Ele descreve a iniciativa como uma área cinzenta legal. Mulligan disse explicitamente em um comunicado ao ProPublica que a equipe não havia infringido nenhuma lei. Apesar disso, Rivera disse mais tarde ao site que um investigador do Departamento de Segurança Interna dos EUA entrou em contato com eles sobre suas vendas de máscaras.

“A analogia dele é que você está dizendo a alguém que tem uma Ferrari, mas está vendendo um Fusca”, disse Rivera sobre sua conversa com um investigador.

Quando a ProPublica entrou em contato com a TDEM, a agência reconheceu remessas de máscaras que Rivera havia compartilhado com o site, mas disse que sua compra havia sido feita por meio de um contrato de US$ 14 milhões com um vendedor independente, a Eminent Commercial LLC.

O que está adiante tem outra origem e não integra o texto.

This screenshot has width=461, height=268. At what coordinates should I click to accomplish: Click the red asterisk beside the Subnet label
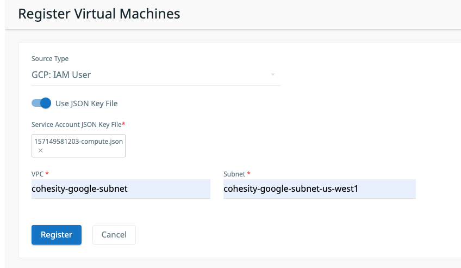click(x=249, y=174)
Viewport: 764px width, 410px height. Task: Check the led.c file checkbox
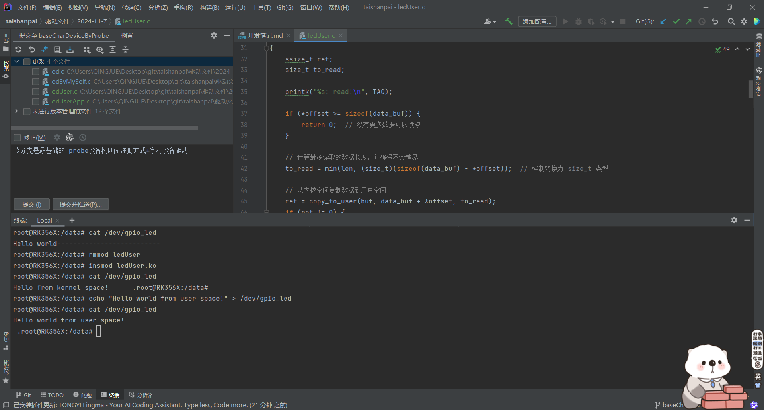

Segundo a reportagem, a Eminent trabalhou com uma dúzia de subcontratadas ao longo de abril e maio, incluindo a SKYOU, para procurar e comprar as máscaras faciais que eram desesperadamente necessárias. A TDEM cancelou seu contrato com a Eminent em 20 de maio “porque os produtos que estávamos recebendo eram fraudulentos”, disse um porta-voz da agência à ProPublica.

O CEO da Eminent, Ted Coleman, confirmou com a agência que a SKYOU havia tentado vender máscaras que não cumpriam o padrão da agência. E a empresa de Mulligan estava longe de ser a única.

“Tivemos milhões e milhões de máscaras que foram rejeitadas pelo estado do Texas”, disse Coleman à ProPublica. “Provavelmente, um total de 10 a 15 fornecedores diferentes que estavam apenas nos enviando qualquer coisa que pudessem nos enviar, na esperança de que isso fosse aceito pela TDEM.”

No entanto, Mulligan e Rivera foram “acima e além” tentando contornar as regulamentações e vendendo máscaras ineficazes sob seu contrato, continuou ele, e Mulligan em particular causou “um constrangimento muito grande” com funcionários da sede da TDEM em Austin depois que as máscaras de sua empresa foram rejeitadas.